As patients with hematologic cancers live for normal life expectancies, the consequences associated with opioid use becomes more severe.
Prescribing opioids for pain management, while traditionally a common defense against symptom burden, may not be appropriate for patients with certain blood cancers, according to Holly L. Geyser, MD.
Thanks to great advancements in the treatment landscape, survival rates have improved among many hematologic cancers. However, as a result, the risk of overdose, as well as the need to minimize risk of addiction, make other options potentially safer alternatives for certain patients.
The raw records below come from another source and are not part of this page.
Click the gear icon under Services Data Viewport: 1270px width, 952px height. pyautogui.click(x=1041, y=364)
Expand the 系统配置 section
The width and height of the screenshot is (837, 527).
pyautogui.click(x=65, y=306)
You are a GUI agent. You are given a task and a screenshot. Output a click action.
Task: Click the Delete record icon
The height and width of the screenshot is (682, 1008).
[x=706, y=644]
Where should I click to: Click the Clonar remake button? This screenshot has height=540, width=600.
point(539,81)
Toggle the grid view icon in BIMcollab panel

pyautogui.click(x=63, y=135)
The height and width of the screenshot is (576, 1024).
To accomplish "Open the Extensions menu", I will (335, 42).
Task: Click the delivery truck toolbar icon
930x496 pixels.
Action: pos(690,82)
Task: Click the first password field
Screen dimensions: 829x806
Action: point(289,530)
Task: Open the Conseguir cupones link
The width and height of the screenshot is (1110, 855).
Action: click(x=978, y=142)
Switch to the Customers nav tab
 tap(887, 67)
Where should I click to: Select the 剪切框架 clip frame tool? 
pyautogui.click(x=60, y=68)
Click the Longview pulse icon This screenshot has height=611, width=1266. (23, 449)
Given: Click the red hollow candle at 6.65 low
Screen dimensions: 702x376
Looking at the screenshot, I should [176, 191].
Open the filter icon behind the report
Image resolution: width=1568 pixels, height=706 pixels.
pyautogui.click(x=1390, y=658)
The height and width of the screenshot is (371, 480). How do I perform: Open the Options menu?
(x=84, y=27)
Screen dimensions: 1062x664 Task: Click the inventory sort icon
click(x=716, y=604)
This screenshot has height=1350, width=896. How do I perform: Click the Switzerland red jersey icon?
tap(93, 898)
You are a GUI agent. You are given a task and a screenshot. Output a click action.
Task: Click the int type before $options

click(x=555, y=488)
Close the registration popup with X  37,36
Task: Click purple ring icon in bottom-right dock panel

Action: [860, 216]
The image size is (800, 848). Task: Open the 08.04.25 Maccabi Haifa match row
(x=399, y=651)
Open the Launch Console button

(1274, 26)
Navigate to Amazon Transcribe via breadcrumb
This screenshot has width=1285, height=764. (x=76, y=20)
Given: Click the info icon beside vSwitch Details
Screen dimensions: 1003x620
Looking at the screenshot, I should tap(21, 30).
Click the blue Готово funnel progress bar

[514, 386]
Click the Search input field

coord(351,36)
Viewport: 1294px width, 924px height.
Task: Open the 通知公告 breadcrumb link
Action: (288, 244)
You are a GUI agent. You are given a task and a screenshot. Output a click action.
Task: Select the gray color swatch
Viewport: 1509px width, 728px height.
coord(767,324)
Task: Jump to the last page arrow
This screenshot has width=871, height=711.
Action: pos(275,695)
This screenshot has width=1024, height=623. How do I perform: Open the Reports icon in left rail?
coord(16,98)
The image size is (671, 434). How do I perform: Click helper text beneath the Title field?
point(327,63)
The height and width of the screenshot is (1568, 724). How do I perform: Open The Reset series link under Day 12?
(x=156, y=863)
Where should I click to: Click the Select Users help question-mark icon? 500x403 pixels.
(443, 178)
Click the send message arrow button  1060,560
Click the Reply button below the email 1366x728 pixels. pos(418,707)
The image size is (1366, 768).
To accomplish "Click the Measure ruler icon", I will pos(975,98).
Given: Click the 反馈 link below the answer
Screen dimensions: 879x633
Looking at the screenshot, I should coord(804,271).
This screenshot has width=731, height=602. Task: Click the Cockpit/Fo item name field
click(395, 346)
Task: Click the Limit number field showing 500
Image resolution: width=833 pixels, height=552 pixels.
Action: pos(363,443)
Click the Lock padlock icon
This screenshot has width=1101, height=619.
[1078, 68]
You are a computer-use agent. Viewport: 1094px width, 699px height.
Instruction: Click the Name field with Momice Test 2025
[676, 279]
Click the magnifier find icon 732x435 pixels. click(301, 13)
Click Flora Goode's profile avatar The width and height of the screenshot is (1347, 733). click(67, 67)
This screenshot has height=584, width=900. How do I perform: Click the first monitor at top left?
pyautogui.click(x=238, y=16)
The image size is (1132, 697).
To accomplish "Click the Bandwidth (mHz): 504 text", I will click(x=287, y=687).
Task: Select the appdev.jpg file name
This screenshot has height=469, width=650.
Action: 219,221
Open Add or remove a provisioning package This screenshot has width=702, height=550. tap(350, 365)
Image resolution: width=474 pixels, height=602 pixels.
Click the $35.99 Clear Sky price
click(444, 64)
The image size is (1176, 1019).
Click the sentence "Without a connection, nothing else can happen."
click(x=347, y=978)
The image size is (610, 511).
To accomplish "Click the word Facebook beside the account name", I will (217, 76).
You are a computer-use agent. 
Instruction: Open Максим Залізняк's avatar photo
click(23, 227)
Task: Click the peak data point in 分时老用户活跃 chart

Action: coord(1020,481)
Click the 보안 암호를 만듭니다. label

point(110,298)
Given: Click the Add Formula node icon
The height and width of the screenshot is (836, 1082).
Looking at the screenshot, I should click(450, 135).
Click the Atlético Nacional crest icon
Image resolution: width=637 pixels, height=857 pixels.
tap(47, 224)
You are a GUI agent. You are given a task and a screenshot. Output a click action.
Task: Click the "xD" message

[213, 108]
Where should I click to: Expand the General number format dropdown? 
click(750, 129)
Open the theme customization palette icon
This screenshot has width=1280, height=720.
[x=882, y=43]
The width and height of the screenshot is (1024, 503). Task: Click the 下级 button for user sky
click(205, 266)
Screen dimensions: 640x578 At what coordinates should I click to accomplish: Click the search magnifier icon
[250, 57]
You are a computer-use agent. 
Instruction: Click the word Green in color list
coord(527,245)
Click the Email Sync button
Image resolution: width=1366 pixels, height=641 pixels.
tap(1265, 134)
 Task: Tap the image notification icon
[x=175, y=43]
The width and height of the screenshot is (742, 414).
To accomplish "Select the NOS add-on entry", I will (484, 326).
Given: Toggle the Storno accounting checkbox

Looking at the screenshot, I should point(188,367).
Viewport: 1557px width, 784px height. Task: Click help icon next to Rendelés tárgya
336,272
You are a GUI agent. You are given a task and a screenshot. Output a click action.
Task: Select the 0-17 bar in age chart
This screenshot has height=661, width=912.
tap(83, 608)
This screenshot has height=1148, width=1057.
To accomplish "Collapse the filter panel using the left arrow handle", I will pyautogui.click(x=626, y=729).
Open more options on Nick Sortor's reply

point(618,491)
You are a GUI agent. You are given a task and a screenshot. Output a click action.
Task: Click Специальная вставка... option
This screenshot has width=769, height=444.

Geyser, an addiction expert from the Department of Internal Medicine, Mayo Clinic, recently spoke with CURE®, a sister publication of Oncology Nursing News®, about her research in safely treating pain management in hematologic malignancies with opioid therapy.1
Opioids are associated with some harsh consequences that require special consideration when prescribed, said Geyser. Some adverse events (AEs) like constipation, nausea, a little bit of confusion in some populations, and sedation are easier to manage and not so severe. However, opioids pose the risk of overdose, where either the breathing center or respiratory centers shut down, as well as the risk of addiction.
Patients at higher risk for addiction include those with preexisting chemicals dependencies to alcohol, tobacco, or other drugs of abuse. The usual age range of addiction is 18 years to 45 years, and researchers have observed that addiction is slightly more prevalent in males, said Geyser.
In addition, patients with psychological disorders, depression, anxiety, bipolar, schizophrenia, PTSD, history of personal sexual abuse, or trauma, all have an elevated risk of addiction and therefore require additional screening before being prescribed opioids for pain management. “This does not necessarily mean we should not give these patients opioids,” she explained, “It's just a warning sign that these people may need to be monitored more closely.”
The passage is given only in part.